En una sociedad donde los ofendiditos tienen la capacidad de que los medios de comunicación siempre les hagan caso como supuestas víctimas (recuerdan al gay que supuestamente habían marcado unos ultraderechistas que no se verificó), cualquiera que no esté de acuerdo con una afirmación académica, en favor de alguna cuestión mágica, puede decir que le discriminan o le ofenden. O lo que es lo mismo puede ejecutar la cancelación de un profesor o investigador, como ha sucedido en otros países. Porque de hecho, si lo piensan bien, eso de cualquier causa social puede servir para verse discriminado cualquier. En una carrera, por ejemplo, como Ciencias Políticas si alguien critica al liberalismo, al marxismo, al catolicismo, al socialismo, a cualquier posible identificación no se podría impartir clases.
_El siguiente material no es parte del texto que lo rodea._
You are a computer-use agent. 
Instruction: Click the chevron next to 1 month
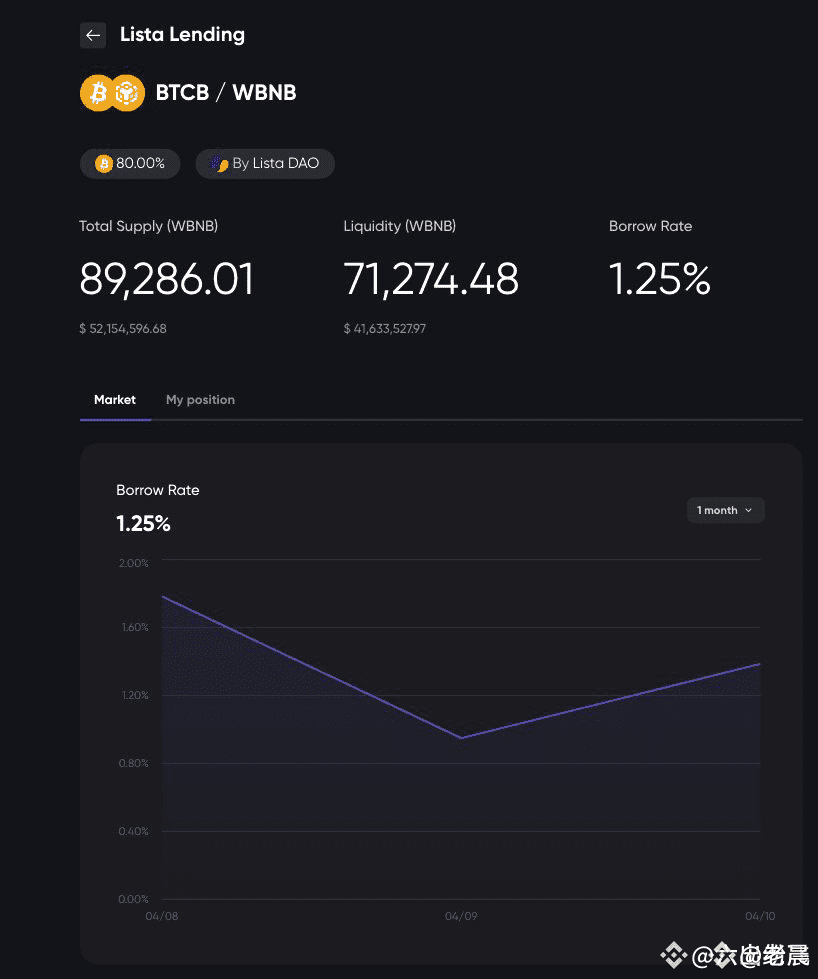748,510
El feminismo muere en el ámbito académico

Así, mientras poco a poco se van introduciendo la ideología de género y otras apuestas deconstructoras o neoliberales en el mundo académico, la libertad de expresión acaba en el baúl de la historia. Las feministas, las de verdad, no las postmodernitas, no podrán defender sus teorías porque ello ofendería y supondría una discriminación para los generistas. Porque el feminismo no es ideología de género, quiere acabar con el género en sí. Esta posible discriminación académica supone la muerte del feminismo en términos académicos, como supone la muerte de perspectivas católicas, de posiciones críticas con el sistema, etcétera. Supone, en realidad, la muerte de la libertad de cátedra.

Curioso es que, para terminar, mientras el plagio de una tesis doctoral (o de cualquier otro tipo) está considerado como muy grave, la pena por ello sea casi inexistente. Un azote en el culo del plagiador (no dejarle matricular al año siguiente, es algo que no tiene valor real) y ya está. En ningún caso hay mención de retirar el título (se debe seguir acudiendo a los juzgados), de prohibición de actuación/participación en cualquier ámbito universitario (que sería lo lógico), ni nada por el estilo. ¿Será que han tenido en mente a los políticos plagiadores que se van descubriendo? Actuación de casta, sin duda.